Des réticences? Peut-être pas. Mais un enthousiasme pour le moins prudent, pour le moins.
Alors que l'Ehpad "hors les murs" a plus que le vent en poupe, avec 23 expérimentations financées, pour trois ans au niveau national, le Pr Gilles Berrut a alerté sur le risque d'aboutir à quelque chose de contraignant, et d’uniforme. Il ne faudrait pas que les établissements s’entendent dire: ‘votre CPOM [contrat pluriannuel d'objectifs et de moyens] ne sera signé que si vous allez à domicile", s’est-il inquiété mi-septembre à la 9e journée de management et de coordination en Ehpad, organisée à Nantes par l'Association gérontologique de recherche et d'enseignement en Ehpad (Agree).
"La démarche de ‘hors les murs’ a certes de riches atouts", a concédé le gériatre, citant en exemple la dynamique d’ouverture de l’Ehpad rennais Saint-Louis du groupe HSTV. Il a même expliqué à Gerontonews être "lui-même en train de s’engager dans l’expérimentation ‘Ami Divadom’, lancée suite à un appel à projets de l’agence régionale de santé [ARS] Pays de la Loire relatif aux ‘dispositifs innovants de vie à domicile pour personnes âgées en perte d’autonomie’".

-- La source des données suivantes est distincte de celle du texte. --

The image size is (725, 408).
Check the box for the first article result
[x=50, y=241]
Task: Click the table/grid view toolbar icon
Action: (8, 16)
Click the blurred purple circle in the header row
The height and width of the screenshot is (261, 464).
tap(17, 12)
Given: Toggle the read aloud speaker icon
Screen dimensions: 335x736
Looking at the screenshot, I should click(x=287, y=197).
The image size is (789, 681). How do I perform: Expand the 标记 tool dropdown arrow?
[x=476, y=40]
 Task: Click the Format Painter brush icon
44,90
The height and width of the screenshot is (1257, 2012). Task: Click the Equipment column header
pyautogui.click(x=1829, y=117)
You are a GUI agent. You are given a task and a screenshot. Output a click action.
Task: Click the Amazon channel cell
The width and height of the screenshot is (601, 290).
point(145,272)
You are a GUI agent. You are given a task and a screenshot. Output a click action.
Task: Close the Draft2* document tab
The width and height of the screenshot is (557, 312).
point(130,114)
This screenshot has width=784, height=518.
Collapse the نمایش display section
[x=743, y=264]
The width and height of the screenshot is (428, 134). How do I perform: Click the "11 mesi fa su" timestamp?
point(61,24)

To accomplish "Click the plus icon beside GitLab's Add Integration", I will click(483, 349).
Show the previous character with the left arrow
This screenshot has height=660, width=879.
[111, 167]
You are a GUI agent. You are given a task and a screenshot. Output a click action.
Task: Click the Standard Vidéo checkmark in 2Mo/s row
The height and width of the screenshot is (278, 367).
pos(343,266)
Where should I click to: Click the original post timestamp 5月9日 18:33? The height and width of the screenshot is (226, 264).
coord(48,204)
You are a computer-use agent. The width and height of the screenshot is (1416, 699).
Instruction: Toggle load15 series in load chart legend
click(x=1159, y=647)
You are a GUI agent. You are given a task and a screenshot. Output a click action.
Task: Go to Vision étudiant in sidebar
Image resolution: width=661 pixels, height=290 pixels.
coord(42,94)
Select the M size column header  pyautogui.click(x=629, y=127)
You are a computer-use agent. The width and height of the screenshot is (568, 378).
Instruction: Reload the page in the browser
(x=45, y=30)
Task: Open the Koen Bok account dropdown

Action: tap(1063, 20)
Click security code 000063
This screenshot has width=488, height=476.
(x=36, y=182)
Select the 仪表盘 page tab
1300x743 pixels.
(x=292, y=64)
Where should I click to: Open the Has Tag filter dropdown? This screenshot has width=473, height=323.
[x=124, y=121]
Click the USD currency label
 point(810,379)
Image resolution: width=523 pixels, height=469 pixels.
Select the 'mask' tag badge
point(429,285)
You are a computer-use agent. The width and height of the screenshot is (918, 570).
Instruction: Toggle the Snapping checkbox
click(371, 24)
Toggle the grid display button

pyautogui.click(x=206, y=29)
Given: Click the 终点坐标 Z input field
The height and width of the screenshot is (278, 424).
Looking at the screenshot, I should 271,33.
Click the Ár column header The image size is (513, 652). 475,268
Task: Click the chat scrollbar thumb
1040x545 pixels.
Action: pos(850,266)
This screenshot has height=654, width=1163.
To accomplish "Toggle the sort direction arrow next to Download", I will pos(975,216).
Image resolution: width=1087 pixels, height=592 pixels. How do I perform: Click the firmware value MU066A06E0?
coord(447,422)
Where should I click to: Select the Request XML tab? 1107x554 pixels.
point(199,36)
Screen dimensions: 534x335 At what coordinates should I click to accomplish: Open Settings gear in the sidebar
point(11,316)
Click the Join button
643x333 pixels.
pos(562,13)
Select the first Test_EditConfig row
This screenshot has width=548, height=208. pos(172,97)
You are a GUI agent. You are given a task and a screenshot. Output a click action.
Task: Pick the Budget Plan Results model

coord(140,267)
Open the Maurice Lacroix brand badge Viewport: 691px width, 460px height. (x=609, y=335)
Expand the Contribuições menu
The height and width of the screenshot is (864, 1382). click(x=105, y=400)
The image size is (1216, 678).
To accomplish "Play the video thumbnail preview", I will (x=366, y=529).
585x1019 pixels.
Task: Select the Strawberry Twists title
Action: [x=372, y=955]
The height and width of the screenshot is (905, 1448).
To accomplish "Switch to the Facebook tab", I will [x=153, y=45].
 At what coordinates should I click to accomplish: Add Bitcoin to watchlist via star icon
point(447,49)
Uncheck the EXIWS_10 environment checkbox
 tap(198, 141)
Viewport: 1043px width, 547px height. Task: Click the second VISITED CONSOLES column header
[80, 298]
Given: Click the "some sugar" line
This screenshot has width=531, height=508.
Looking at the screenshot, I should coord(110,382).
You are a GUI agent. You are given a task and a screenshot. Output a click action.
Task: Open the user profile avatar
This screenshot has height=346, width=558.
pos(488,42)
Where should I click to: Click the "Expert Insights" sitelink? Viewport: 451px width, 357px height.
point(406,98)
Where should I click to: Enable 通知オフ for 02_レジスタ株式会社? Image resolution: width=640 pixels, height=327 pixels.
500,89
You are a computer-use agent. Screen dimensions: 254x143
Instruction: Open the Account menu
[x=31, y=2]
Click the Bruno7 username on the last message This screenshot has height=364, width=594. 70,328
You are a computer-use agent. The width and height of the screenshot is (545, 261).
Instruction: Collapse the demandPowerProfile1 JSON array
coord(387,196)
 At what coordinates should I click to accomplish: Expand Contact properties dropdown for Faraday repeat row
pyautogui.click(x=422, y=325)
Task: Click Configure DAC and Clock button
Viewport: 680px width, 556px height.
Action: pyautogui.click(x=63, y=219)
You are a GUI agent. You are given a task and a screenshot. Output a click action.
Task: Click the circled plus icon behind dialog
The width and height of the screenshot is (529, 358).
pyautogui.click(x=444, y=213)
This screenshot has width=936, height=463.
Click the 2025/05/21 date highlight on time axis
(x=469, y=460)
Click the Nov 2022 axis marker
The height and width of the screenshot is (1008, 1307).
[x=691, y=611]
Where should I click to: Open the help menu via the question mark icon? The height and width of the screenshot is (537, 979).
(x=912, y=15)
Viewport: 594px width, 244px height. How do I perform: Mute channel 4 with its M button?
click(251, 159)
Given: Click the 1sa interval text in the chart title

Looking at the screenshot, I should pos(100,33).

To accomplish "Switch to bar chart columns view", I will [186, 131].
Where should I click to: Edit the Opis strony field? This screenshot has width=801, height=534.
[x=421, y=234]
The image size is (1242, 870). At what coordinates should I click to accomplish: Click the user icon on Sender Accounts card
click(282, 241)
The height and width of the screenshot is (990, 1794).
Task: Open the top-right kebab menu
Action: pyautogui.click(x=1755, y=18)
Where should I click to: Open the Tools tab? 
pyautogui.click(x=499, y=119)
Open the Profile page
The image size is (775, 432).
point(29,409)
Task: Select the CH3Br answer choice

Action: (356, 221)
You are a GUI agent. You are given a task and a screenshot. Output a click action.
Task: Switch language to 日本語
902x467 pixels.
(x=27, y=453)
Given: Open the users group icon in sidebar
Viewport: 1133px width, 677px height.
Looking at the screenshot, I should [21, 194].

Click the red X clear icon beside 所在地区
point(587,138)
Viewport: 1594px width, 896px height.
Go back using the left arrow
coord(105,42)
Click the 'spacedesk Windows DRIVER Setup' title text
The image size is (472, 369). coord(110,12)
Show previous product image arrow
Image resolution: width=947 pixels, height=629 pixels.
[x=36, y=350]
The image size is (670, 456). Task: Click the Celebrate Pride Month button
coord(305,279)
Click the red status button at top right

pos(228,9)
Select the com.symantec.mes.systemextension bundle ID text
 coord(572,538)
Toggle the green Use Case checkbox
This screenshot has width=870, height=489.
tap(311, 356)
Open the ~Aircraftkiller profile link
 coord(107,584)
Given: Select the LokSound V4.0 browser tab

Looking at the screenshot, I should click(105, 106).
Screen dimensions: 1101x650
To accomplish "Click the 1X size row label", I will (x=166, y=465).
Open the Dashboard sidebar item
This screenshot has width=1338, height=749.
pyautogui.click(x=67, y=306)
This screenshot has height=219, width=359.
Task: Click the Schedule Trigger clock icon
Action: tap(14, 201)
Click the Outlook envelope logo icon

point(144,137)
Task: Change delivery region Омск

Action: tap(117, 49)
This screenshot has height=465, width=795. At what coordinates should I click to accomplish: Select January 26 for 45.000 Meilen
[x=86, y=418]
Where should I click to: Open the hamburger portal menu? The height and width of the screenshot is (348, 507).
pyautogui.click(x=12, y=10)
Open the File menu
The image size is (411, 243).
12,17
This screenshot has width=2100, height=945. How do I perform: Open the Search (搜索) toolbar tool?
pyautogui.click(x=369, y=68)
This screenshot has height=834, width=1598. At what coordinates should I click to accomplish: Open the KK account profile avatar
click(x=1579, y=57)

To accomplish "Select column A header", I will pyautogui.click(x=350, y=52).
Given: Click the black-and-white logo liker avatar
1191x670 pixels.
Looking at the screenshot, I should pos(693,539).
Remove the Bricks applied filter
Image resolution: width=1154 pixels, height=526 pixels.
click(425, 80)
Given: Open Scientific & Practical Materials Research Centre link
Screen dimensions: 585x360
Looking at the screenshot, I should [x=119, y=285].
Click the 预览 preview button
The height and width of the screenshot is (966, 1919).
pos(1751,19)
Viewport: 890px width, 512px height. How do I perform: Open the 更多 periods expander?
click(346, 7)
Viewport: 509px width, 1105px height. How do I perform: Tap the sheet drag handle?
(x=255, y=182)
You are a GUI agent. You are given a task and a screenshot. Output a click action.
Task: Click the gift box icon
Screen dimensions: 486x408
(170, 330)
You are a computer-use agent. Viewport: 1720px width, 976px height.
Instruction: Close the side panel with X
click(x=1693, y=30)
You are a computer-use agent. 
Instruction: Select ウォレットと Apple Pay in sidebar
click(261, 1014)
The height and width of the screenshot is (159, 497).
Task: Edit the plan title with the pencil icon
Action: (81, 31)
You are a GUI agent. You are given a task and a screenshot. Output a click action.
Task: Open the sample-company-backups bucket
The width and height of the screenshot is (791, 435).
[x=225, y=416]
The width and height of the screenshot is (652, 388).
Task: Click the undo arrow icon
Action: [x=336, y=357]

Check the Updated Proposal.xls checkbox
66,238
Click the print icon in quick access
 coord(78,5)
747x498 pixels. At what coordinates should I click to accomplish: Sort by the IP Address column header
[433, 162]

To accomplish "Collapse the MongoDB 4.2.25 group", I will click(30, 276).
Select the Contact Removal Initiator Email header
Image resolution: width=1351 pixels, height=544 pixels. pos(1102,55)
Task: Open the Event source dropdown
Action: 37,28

"Mais les freins au modèle sont nombreux", a-t-il pointé:
  • "La maladie que présente la personne âgée accompagnée à domicile". "Si elle n’est pas malade/en forte perte d’autonomie, y-a-t-il besoin de dispositifs supplémentaires? Et si elle l’est, dans 95% des cas, ce qui prédomine ce sont les troubles cognitifs avec impact sur les fonctions exécutives. Or ces troubles des fonctions exécutives, mettant les personnes âgées en difficulté pour tout ce qui est relation avec leur milieu, sont justement… la première cause d’entrée en Ehpad".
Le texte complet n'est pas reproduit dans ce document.